江口恵里先生のページ

 入院患者さんのベッドには転倒転落防止のために離床センサがついています。

 高齢者の転倒は骨折のリスクが大きいため、転倒転落防止は高齢者のADL、QOL低下を防ぐために重要な課題です。しかしながら、転倒転落防止のセンサはさまざまなタイプがあるものの、ナースコールと同じ音で呼び出されることから、通常の呼び出しなのか緊急性の高い状態なのか看護師さんは理由がわからないまま病室に向かっています。すると看護師はその都度業務の手を止めなければなりません。転倒転落の危険性を早期に把握するためにも、看護師の業務負担軽減のためにも、使いやすい離床センサの開発はとても重要です。

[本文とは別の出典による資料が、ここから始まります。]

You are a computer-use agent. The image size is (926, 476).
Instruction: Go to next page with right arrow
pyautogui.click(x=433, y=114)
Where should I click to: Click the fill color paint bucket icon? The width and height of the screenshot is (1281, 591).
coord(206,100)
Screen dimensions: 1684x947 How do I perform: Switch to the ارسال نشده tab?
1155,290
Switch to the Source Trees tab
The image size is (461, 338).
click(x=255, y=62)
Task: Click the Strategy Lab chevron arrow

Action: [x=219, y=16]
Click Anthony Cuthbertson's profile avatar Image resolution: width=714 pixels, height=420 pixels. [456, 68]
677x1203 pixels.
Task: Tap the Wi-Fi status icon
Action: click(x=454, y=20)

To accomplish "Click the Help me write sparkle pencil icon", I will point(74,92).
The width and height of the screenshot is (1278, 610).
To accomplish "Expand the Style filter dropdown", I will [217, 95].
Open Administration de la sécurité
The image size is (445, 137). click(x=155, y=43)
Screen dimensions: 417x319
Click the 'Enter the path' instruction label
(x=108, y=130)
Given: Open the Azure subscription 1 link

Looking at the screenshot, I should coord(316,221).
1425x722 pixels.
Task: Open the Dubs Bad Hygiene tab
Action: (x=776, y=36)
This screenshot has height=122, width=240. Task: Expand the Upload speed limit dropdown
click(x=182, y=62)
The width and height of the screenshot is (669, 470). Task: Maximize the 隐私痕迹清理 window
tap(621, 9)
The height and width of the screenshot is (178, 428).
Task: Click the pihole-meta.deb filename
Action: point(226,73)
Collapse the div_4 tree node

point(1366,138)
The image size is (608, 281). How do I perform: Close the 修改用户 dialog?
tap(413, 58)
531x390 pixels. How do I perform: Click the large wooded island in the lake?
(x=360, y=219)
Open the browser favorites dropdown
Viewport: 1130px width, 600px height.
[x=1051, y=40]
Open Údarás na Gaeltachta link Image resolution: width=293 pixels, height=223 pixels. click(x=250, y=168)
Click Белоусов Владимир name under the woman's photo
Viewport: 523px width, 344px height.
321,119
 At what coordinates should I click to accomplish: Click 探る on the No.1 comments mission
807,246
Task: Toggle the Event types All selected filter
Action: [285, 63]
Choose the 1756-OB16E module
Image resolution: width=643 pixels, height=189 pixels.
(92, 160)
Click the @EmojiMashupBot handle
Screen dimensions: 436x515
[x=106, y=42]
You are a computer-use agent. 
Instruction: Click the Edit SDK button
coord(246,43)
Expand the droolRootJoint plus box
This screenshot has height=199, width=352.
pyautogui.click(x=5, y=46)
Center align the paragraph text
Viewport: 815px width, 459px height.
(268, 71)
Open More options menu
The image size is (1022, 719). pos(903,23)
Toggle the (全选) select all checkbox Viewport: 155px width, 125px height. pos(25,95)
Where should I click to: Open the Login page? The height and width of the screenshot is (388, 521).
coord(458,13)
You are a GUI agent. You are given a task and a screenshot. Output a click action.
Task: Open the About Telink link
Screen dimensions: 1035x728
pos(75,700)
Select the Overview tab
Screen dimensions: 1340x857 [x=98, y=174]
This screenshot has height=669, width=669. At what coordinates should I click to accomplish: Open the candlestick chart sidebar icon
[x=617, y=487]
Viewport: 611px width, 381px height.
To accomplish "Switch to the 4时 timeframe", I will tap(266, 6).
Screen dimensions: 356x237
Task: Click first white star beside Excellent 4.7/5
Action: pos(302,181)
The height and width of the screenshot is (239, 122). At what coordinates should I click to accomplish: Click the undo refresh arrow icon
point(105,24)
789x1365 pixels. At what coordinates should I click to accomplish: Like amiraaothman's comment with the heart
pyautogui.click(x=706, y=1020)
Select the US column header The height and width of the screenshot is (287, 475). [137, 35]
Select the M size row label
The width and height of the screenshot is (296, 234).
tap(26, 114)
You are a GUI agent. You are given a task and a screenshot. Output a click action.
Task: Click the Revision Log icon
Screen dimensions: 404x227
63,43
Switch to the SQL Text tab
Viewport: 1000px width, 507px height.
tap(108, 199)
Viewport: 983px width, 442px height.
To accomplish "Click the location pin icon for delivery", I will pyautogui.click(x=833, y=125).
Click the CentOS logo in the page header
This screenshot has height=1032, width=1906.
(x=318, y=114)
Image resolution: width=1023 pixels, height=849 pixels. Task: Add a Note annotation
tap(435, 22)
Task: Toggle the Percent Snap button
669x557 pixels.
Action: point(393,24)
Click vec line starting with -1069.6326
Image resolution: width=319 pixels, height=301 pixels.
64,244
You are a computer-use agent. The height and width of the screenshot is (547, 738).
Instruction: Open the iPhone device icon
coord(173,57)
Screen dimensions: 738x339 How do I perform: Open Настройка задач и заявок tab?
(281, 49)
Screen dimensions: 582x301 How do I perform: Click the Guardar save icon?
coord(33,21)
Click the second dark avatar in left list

 看護師へのインタビュー調査によって、現在の離床センサは看護師への負担が大きく、患者さんにとっても必要ないときに看護師が来てしまうので苦痛を感じているということがわかりました。現在、この課題を克服するために、工学の方々と協力してセンサを開発している点が研究の特徴的なところです。看護師からヒアリングした内容と、工学の専門的な技術を融合させることで、より高齢者の見守りに適したセンサを目指しています。具体的には一次元輝度分布センサという技術を活用し、「ベッドに寝ているとき」「ベッドに座ったとき」「ベッドから離れたとき」「部屋に誰かが入ってきたとき」などの状態を感知することで、患者さんのプライバシーに配慮しながら、その人の状態をもっと的確に把握できる見守りシステムです。

 こうしたセンサは病院だけでなく、グループホームなどでも活用できる可能性があり、これからの高齢化社会に貢献できるものと考えられます。また近年、諸外国では「行われなかったケア」について関心が高まっています。新しいセンサは看護師の業務を効率化することで「行われなかったケア」が少なくなり、患者さんに還元できる可能性があります。